PROVIDED PASSAGE:
§
“The mob takes the Fifth,” Donald Trump said at an Iowa campaign rally in September 2016. “If you're innocent, why are you taking the Fifth Amendment?”

The public and the media—and apparently the President—have a basic misimpression about the history and purpose of the Fifth Amendment's protection against self-incrimination. As the Supreme Court has long recognized, one of the basic functions of the Fifth Amendment is to protect the innocent, and the invocation of one's Fifth Amendment right against self-incrimination says nothing about guilt. Yet the (mis)perception remains that if a person “takes the Fifth” it must be because they have something to hide, because only guilty people invoke the Fifth.

The Fifth Amendment contains a number of foundational principles of our criminal justice system. It provides that serious criminal charges must be made by indictment of a grand jury. It prohibits double jeopardy, and the taking of private property for public use without just compensation.  It provides for due process. The Fifth Amendment also provides that “No person … shall be compelled in any criminal case to be a witness against himself.”

The Supreme Court has long understood that many misperceive the history and purpose of the privilege against self-incrimination. More than 50 years ago, in Ullmann v. United States, 350 U.S. 422 (1956), Justice Felix Frankfurter wrote that “[t]oo many, even those who should be better advised, view this privilege as a shelter for wrongdoers. They too readily assume that those who invoke it are either guilty of crime or commit perjury in claiming the privilege. Such a view does scant honor the patriots who sponsored the Bill of Rights[.] … The privilege against self-incrimination serves as a protection to the innocent as well as to the guilty, and we have been admonished that it should be given a liberal application.” A year later, in Grunewald v. United States, 353 U.S. 391 (1957), Justice Marshal Harlan reiterated that “one of the basic functions of the privilege is to protect innocent men,” and noted that “[t]he privilege serves to protect the innocent who otherwise might be ensnared by ambiguous circumstances.”
§
DATA EXTRACT:

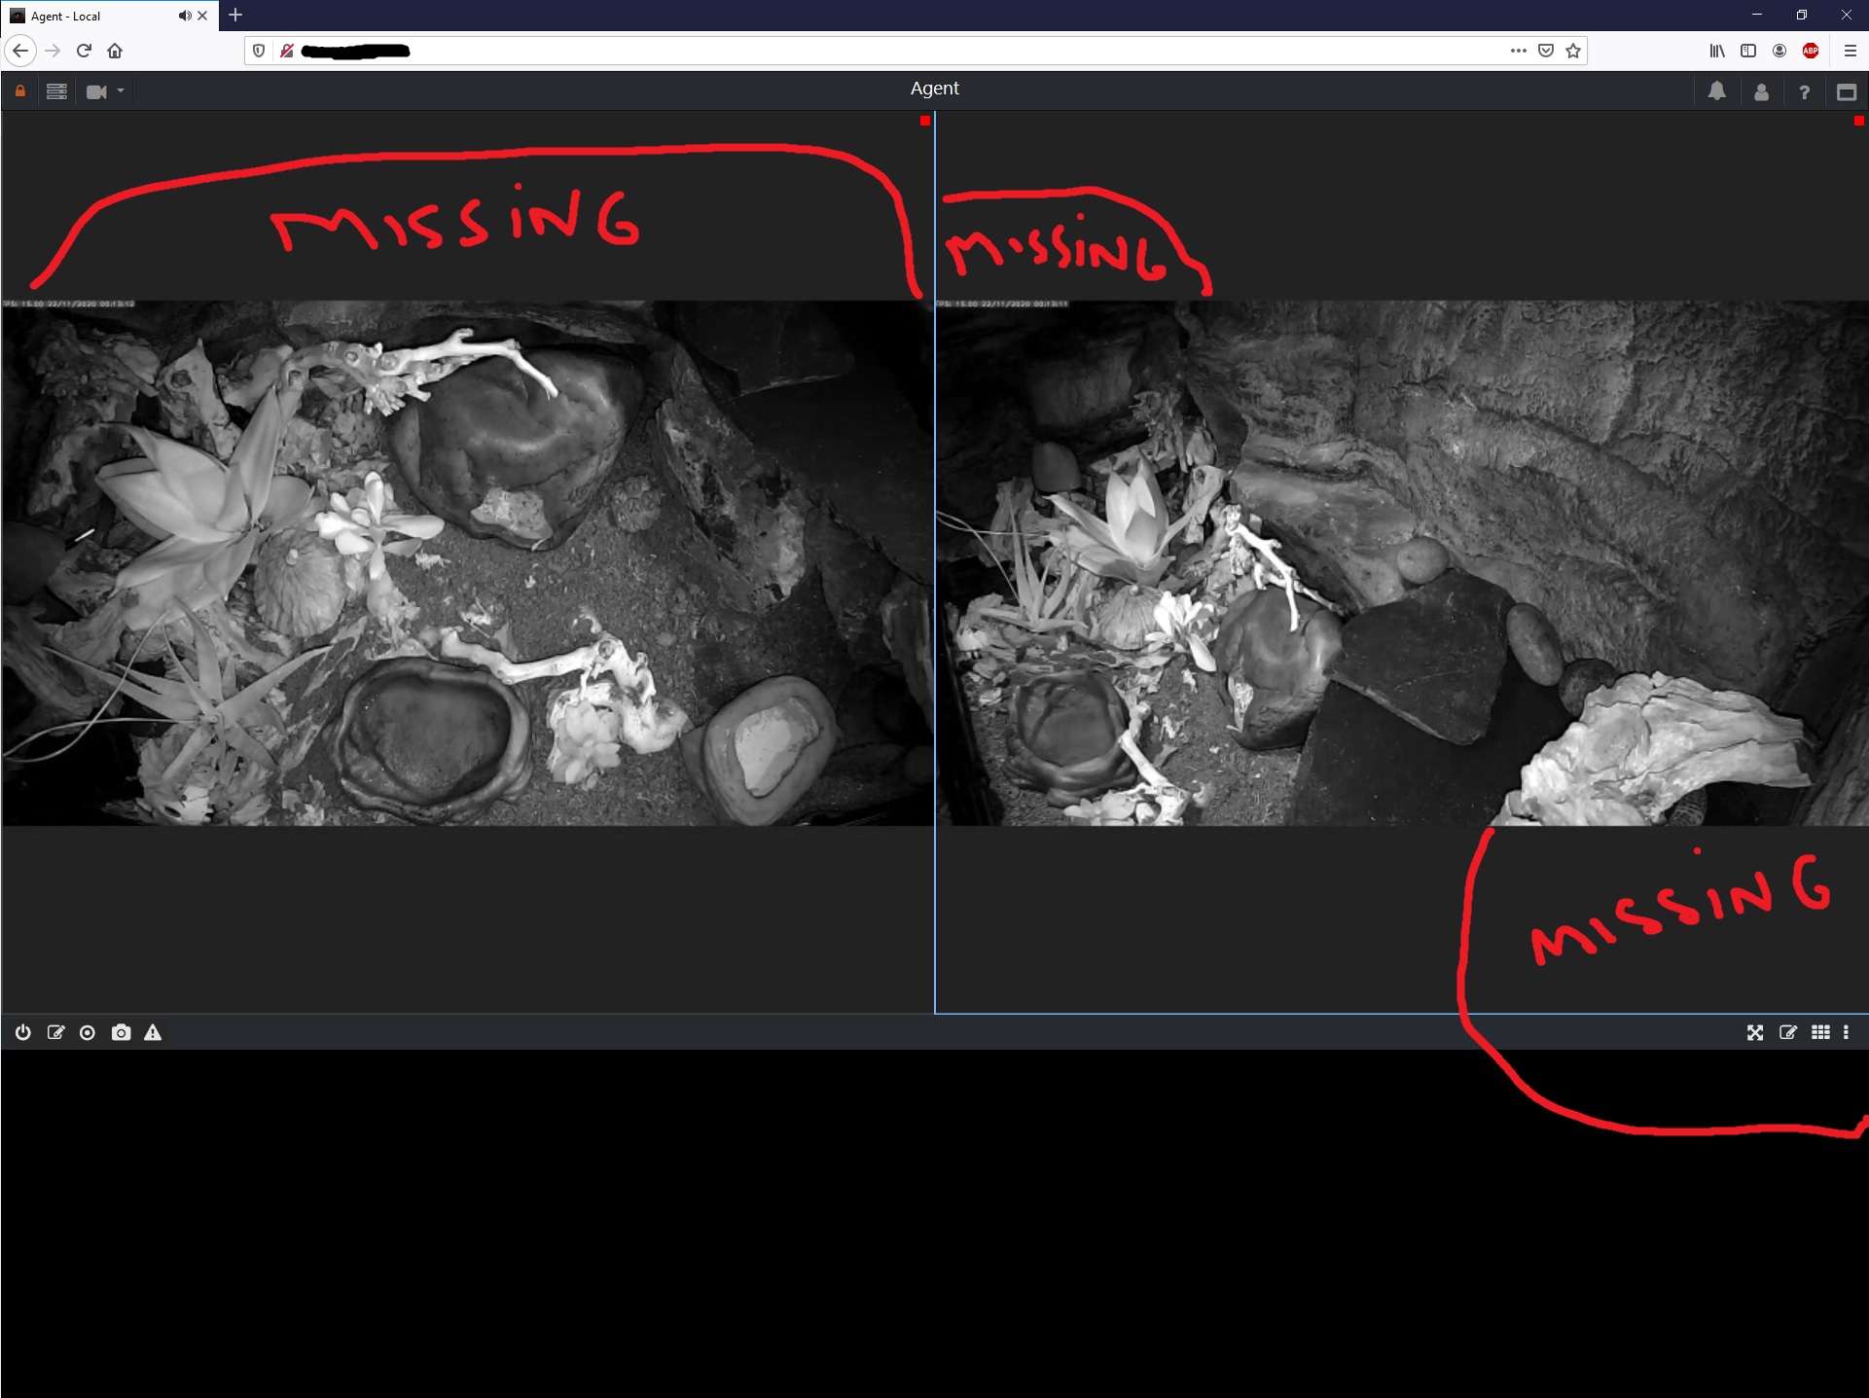The height and width of the screenshot is (1398, 1869).
Task: Toggle fullscreen window icon in Agent toolbar
Action: (x=1847, y=92)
§
SET TASK 1:
In the Fifth Amendment passage, rewrite everything from "The public and" down to "invoke the Fifth.", changing "misimpression" to "misunderstanding".
SET TASK 2:
Continue the passage on the Fifth Amendment privilege against self-incrimination from the point where it ends.

ANSWER 1:
The public and the media—and apparently the President—have a basic misunderstanding about the history and purpose of the Fifth Amendment's protection against self-incrimination. As the Supreme Court has long recognized, one of the basic functions of the Fifth Amendment is to protect the innocent, and the invocation of one's Fifth Amendment right against self-incrimination says nothing about guilt. Yet the (mis)perception remains that if a person “takes the Fifth” it must be because they have something to hide, because only guilty people invoke the Fifth.

ANSWER 2:
Nevertheless, the misperception that invocation indicates guilt continues to endure, and to impact decision-making in response to grand jury subpoenas. Although the Fifth Amendment right against self-incrimination is a bedrock of our legal system, many individuals confronted with a subpoena feel compelled to testify in front of a grand jury out of a basic misunderstanding of the privilege, or a fear that constituents, employers, or the public would view the exercise of their Fifth Amendment right as an admission of guilt. Likewise, many attorneys, particularly those who do not practice frequently in criminal courts, may not appreciate the breadth of situations under which a witness could make a reasonable showing that “self-incrimination” could follow from even seemingly innocent answers.

Given the history and purpose of this most basic American right, and its broad application in ex parte or sealed proceedings, such misapprehension should be put to rest. Put simply, the decision whether to invoke the Fifth Amendment should not be based on misplaced stigma, but rather on a reasoned analysis of its application to a witness's potential testimony. While navigating a criminal investigation—particularly one that is sprawling and complex—diligent attorneys should be mindful of the court's mandate that the privilege should be liberally construed; that the privilege protects a witness from having to give even innocent answers that could provide a “link in the chain” of evidence against him; and that a witness can still proclaim innocence while taking the Fifth.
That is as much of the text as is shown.